JEWELRY123 BLOGS: JEWELRY TIPS, DO'S & DON'TS — DIAMOND IMITATING STONES
Posted by Staff on
There is not doubt about the value of a diamond jewelry. Over the centuries, man are trying to create the perfect synthetic diamond, something that will look like a diamond jewelry on the naked eye. As early as 1893, there are already attempts in creating substitutes to diamonds. The first attempt to make a man made diamond was done by Frederic Henri Moissan which involved heating charcoal and adding pressure that caused changes from the graphite into a diamond. But it was 1979 when mass production of diamond imitations became possible.

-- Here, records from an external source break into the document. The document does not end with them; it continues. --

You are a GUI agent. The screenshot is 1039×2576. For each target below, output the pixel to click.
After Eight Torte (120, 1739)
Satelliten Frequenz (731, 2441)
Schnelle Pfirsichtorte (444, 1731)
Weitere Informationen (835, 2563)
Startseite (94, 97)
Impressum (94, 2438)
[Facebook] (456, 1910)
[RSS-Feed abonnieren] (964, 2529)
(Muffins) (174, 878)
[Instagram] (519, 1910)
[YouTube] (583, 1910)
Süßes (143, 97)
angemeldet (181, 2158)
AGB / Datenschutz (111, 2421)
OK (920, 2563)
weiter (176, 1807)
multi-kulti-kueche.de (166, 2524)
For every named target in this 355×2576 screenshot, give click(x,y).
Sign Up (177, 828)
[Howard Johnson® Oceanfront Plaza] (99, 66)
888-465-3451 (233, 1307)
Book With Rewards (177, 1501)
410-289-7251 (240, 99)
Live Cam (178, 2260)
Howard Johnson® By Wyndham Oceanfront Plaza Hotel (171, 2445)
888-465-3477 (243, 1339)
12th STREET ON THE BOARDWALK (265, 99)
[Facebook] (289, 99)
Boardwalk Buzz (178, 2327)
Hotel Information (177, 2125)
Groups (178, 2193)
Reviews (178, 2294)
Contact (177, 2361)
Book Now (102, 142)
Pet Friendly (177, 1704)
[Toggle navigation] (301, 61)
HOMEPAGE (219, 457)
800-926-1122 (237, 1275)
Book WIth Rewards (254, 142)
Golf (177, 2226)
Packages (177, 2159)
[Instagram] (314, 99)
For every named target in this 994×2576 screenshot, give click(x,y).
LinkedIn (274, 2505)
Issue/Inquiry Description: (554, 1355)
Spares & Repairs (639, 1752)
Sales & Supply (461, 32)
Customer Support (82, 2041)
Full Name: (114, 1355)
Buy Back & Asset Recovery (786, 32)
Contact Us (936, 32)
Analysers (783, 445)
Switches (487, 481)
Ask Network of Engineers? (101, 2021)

De Beers was the first to coin the term, “ A Diamond is Forever” during the 1940s. With this kind of advertising, diamond became the usual stone for engagement rings. Before, during 1930s, engagement rings would usually have opals, rubies and sapphires for their stone. The value of diamonds started to increase, so was the attempts to create a perfect synthetic diamond.
By 1955, General Electric produced small artificial diamonds which where of the same quality as industrial diamonds. Synthetic diamonds were created by exposing carbon dioxide to heat over a metal surface. The heat was created or generated by several lasers. Today, they are mass produced with production reaching as much as 100 tons every year.
Here are some lists of diamond imitating stones:
• Rhinestones or crystallized quartz which can look like a diamond, however, they could get easily scratched.
• Zircon is another kind of stone which could pose as a diamond. By exposing the stone to heat, it could turn colorless making it look like quartz and diamond. Just like rhinestones they could get easily scratched.
• Cubic zirconia is called the grandfather of artificial diamonds. As a diamond copy, it is synonymous with low-cot jewelry and not as a decent fashion accessory.